Segment Start: LISTED ENTRIES

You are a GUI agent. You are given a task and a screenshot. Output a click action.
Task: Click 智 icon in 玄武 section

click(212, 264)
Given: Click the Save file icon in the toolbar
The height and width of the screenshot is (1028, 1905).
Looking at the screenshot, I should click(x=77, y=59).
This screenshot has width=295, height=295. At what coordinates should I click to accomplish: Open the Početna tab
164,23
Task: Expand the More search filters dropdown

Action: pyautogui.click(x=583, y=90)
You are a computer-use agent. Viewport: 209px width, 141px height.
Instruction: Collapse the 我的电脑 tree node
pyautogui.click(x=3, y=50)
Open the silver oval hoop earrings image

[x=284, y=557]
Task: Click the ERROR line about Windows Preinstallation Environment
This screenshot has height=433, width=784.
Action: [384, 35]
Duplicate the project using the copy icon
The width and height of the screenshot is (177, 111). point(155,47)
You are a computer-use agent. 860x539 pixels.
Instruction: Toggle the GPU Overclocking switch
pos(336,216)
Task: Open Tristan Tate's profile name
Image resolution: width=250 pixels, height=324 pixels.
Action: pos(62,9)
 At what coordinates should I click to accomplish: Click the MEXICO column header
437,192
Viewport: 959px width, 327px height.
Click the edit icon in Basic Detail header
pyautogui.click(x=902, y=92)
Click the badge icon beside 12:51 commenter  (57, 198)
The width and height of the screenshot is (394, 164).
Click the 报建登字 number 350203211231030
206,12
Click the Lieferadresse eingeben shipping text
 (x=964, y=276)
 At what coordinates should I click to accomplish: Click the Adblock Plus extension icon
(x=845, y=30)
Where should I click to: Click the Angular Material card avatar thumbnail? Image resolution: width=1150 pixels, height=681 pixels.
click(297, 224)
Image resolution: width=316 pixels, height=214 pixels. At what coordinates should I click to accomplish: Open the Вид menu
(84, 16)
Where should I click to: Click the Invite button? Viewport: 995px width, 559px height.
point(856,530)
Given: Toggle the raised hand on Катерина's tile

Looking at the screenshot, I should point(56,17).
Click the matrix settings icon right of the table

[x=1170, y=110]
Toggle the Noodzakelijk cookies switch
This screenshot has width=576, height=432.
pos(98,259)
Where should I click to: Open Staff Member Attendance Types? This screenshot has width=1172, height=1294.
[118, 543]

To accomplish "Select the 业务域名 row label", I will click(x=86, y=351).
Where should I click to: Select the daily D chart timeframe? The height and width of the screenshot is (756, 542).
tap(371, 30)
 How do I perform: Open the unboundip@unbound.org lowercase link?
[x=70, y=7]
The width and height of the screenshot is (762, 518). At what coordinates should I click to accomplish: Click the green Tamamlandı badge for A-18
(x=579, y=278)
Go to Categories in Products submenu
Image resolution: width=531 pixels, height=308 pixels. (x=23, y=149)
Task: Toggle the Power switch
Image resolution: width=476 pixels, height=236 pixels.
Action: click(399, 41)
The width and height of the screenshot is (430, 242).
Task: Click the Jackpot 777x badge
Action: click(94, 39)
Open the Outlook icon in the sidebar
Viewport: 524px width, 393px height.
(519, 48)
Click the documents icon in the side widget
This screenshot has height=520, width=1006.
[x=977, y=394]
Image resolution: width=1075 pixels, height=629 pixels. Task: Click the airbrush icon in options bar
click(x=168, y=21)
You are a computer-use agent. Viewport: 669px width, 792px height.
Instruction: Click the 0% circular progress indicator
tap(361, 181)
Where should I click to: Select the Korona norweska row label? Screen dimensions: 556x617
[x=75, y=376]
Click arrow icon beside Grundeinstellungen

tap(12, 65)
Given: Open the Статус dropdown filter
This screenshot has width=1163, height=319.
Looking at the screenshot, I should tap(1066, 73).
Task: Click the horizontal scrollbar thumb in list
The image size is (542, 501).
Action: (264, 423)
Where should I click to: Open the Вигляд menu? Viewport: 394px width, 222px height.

Segment End: LISTED ENTRIES

__TASK STATEMENT__.
Repeat the whole of the data above exactly as it appears.

__FINISHED EXERCISE__.
You are a GUI agent. You are given a task and a screenshot. Output a click action.
Task: Click 智 icon in 玄武 section

click(212, 264)
Given: Click the Save file icon in the toolbar
The height and width of the screenshot is (1028, 1905).
Looking at the screenshot, I should click(x=77, y=59).
This screenshot has width=295, height=295. At what coordinates should I click to accomplish: Open the Početna tab
164,23
Task: Expand the More search filters dropdown

Action: pyautogui.click(x=583, y=90)
You are a computer-use agent. Viewport: 209px width, 141px height.
Instruction: Collapse the 我的电脑 tree node
pyautogui.click(x=3, y=50)
Open the silver oval hoop earrings image

[x=284, y=557]
Task: Click the ERROR line about Windows Preinstallation Environment
This screenshot has height=433, width=784.
Action: [384, 35]
Duplicate the project using the copy icon
The width and height of the screenshot is (177, 111). point(155,47)
You are a computer-use agent. 860x539 pixels.
Instruction: Toggle the GPU Overclocking switch
pos(336,216)
Task: Open Tristan Tate's profile name
Image resolution: width=250 pixels, height=324 pixels.
Action: pos(62,9)
 At what coordinates should I click to accomplish: Click the MEXICO column header
437,192
Viewport: 959px width, 327px height.
Click the edit icon in Basic Detail header
pyautogui.click(x=902, y=92)
Click the badge icon beside 12:51 commenter  (57, 198)
The width and height of the screenshot is (394, 164).
Click the 报建登字 number 350203211231030
206,12
Click the Lieferadresse eingeben shipping text
 (x=964, y=276)
 At what coordinates should I click to accomplish: Click the Adblock Plus extension icon
(x=845, y=30)
Where should I click to: Click the Angular Material card avatar thumbnail? Image resolution: width=1150 pixels, height=681 pixels.
click(297, 224)
Image resolution: width=316 pixels, height=214 pixels. At what coordinates should I click to accomplish: Open the Вид menu
(84, 16)
Where should I click to: Click the Invite button? Viewport: 995px width, 559px height.
point(856,530)
Given: Toggle the raised hand on Катерина's tile

Looking at the screenshot, I should point(56,17).
Click the matrix settings icon right of the table

[x=1170, y=110]
Toggle the Noodzakelijk cookies switch
This screenshot has width=576, height=432.
pos(98,259)
Where should I click to: Open Staff Member Attendance Types? This screenshot has width=1172, height=1294.
[118, 543]

To accomplish "Select the 业务域名 row label", I will click(x=86, y=351).
Where should I click to: Select the daily D chart timeframe? The height and width of the screenshot is (756, 542).
tap(371, 30)
 How do I perform: Open the unboundip@unbound.org lowercase link?
[x=70, y=7]
The width and height of the screenshot is (762, 518). At what coordinates should I click to accomplish: Click the green Tamamlandı badge for A-18
(x=579, y=278)
Go to Categories in Products submenu
Image resolution: width=531 pixels, height=308 pixels. (x=23, y=149)
Task: Toggle the Power switch
Image resolution: width=476 pixels, height=236 pixels.
Action: click(399, 41)
The width and height of the screenshot is (430, 242).
Task: Click the Jackpot 777x badge
Action: click(94, 39)
Open the Outlook icon in the sidebar
Viewport: 524px width, 393px height.
(519, 48)
Click the documents icon in the side widget
This screenshot has height=520, width=1006.
[x=977, y=394]
Image resolution: width=1075 pixels, height=629 pixels. Task: Click the airbrush icon in options bar
click(x=168, y=21)
You are a computer-use agent. Viewport: 669px width, 792px height.
Instruction: Click the 0% circular progress indicator
tap(361, 181)
Where should I click to: Select the Korona norweska row label? Screen dimensions: 556x617
[x=75, y=376]
Click arrow icon beside Grundeinstellungen

tap(12, 65)
Given: Open the Статус dropdown filter
This screenshot has width=1163, height=319.
Looking at the screenshot, I should tap(1066, 73).
Task: Click the horizontal scrollbar thumb in list
The image size is (542, 501).
Action: (264, 423)
Where should I click to: Open the Вигляд menu? Viewport: 394px width, 222px height.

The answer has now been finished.